Baseando-se nos relatos de várias testemunhas que trabalharam na Casa Pia, os juízes entenderam que, "objectivamente, havia uma especial relação entre o arguido Carlos Silvino e o arguido Manuel Abrantes e vice versa", culminando numa "atitude de protecção" do ex-provedor em relação ao ex-motorista, que "tinha atitudes que demonstravam ascendente e poder face aos demais funcionários".
Além disso, os relatos das testemunhas indicam que, apesar da diferença de estatuto entre os dois, Carlos Silvino tratava às vezes Manuel Abrantes "com arrogância e desrespeito, pondo em causa publicamente a sua autoridade" sem recear "sanção ou recriminação".
Por seu lado, Carlos Silvino pôde "movimentar-se no interior da Casa Pia de Lisboa como quis", destacam os juízes.
Manuel Abrantes demonstrou "tolerância" para com Carlos Silvino e permitiu-lhe "dispor, sem preocupação, do tempo durante o período de serviço ou dos veículos da Casa Pia" para abusar ou permitir que outros arguidos abusassem de alunos.
FONTE: "DIÁRIO DE NOTÍCIAS"
5 - Profissão de médico aproximou Ferreira Diniz das vítimas
Os juízes do processo Casa Pia consideraram que o arguido João Ferreira Diniz utilizou a profissão de médico como fator de aproximação às vítimas de abusos sexuais.
O tribunal entendeu ser censurável cada crime praticado pelo arguido, a juntar ao aproveitamento da sua condição de médico, "fator de algum modo determinante na ausência de qualquer suspeição inicial sobre si por parte das vítimas".
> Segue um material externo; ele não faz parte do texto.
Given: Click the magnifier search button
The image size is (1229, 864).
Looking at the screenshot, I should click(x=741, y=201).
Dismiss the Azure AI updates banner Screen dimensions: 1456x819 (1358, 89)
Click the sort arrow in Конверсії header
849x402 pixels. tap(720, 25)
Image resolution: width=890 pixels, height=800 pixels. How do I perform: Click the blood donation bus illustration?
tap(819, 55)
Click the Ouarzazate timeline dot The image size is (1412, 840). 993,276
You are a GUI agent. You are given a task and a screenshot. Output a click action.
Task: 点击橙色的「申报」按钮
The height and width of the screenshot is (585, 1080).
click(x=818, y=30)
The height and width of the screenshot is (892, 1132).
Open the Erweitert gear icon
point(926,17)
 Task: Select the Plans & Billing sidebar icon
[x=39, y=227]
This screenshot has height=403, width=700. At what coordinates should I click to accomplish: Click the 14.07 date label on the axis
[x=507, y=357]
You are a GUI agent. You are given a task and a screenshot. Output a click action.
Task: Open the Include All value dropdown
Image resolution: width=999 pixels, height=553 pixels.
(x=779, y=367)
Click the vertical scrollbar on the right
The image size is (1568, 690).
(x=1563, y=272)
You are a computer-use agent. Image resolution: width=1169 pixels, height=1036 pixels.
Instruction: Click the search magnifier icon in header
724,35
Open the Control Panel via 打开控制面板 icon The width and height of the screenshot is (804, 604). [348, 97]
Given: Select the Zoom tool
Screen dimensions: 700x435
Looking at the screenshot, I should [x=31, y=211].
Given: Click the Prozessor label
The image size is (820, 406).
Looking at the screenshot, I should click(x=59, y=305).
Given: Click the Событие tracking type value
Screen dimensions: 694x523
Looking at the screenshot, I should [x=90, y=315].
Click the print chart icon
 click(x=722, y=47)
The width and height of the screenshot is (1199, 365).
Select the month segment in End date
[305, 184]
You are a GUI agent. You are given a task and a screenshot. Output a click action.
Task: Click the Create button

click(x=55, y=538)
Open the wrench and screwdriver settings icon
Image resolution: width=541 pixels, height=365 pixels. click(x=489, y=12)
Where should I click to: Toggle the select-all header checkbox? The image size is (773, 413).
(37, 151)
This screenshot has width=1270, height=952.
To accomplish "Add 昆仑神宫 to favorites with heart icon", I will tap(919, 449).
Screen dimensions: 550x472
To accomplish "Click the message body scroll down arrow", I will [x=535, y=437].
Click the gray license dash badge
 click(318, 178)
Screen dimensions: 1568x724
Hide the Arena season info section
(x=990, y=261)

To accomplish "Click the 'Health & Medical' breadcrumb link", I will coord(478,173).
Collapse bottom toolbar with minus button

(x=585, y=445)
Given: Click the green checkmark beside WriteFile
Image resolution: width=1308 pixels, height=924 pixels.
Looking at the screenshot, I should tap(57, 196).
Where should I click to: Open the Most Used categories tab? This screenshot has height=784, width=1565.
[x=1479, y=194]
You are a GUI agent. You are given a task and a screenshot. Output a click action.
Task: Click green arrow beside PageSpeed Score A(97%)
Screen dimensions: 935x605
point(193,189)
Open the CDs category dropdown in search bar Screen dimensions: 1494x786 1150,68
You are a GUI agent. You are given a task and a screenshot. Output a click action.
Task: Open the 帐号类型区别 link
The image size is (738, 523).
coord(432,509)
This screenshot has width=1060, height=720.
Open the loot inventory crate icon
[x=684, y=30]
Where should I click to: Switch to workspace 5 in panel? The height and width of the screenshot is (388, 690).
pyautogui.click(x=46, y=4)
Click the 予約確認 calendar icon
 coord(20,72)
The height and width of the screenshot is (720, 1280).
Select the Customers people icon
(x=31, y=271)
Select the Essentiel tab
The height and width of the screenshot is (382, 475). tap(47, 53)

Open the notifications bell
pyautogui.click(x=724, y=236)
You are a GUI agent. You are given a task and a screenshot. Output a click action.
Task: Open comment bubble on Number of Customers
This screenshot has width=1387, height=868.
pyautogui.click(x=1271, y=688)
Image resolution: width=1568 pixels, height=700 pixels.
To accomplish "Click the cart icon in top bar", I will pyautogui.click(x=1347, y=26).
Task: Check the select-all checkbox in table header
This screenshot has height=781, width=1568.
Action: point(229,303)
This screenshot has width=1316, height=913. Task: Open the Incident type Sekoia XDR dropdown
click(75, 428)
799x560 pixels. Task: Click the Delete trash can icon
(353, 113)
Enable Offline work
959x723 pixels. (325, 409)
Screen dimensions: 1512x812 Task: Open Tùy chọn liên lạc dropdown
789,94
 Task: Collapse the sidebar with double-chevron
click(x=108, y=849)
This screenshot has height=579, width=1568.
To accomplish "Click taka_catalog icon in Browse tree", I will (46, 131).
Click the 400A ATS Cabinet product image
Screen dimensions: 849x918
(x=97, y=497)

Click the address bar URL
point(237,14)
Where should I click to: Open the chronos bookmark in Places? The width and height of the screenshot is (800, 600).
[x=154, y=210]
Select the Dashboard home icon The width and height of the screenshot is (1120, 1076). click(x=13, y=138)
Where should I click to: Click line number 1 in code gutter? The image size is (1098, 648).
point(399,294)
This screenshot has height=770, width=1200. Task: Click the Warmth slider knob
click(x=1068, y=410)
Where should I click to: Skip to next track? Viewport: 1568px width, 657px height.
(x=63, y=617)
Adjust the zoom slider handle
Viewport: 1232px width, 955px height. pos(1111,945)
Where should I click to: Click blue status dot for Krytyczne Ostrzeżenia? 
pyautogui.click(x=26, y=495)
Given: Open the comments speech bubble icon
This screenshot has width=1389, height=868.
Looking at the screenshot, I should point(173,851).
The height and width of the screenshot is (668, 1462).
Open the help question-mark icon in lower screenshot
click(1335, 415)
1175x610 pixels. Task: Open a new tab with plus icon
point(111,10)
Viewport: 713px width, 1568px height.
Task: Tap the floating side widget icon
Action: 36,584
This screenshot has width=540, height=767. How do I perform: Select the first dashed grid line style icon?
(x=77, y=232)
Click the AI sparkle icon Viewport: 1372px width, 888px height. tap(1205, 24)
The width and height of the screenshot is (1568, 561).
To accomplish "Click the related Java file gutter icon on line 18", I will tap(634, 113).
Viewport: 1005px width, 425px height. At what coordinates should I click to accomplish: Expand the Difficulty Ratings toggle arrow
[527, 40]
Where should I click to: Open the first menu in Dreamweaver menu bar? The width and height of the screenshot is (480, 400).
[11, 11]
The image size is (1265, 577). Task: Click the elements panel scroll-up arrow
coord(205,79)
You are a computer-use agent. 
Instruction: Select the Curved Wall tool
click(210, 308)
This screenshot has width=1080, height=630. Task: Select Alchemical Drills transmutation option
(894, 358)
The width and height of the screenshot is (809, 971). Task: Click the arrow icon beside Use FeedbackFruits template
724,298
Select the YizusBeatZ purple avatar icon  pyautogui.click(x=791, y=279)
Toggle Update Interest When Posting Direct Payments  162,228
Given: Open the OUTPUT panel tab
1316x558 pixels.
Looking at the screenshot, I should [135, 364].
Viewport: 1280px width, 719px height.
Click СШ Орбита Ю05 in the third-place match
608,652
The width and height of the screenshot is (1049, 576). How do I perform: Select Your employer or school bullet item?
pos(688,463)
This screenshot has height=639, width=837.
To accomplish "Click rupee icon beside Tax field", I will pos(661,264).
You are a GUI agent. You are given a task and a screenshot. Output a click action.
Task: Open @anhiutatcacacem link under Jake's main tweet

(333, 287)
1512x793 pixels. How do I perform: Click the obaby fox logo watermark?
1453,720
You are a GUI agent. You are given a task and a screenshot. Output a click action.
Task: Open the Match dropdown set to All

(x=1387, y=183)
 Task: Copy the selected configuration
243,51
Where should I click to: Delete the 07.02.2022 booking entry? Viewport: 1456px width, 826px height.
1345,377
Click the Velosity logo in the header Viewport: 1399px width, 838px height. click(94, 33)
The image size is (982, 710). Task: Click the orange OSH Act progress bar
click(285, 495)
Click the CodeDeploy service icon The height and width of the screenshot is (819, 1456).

Os juízes consideraram que o arguido cometeu abusos sexuais "com dolo direto" e que a sua postura em julgamento "não foi de todo colaborante, mas antes de negação perante os graves factos" de que era acusado.
6 -Testemunhos e registo de chamadas provaram que Ritto e Ferreira Diniz se conheciam
Testemunhos de um jovem prostituto e de uma empregada doméstica, bem como registos telefónicos, levaram os juízes do processo Casa Pia a concluir que os arguidos Jorge Ritto e Ferreira Diniz se conheciam antes do julgamento, o que ambos sempre negaram.
No acórdão na íntegra entregue hoje aos advogados e a que a agência Lusa teve acesso, os juízes afirmam claramente na secção dedicada aos factos provados que "o arguido Ferreira Diniz conhecia o arguido Jorge Ritto".
Uma das razões para chegarem a esta certeza foi o testemunho de um jovem que admitiu ter mantido uma relação de natureza sexual com o embaixador Jorge Ritto, vivendo na sua casa e viajando inclusivamente algumas vezes para Paris, onde o diplomata estava colocado, ainda antes de fazer 18 anos.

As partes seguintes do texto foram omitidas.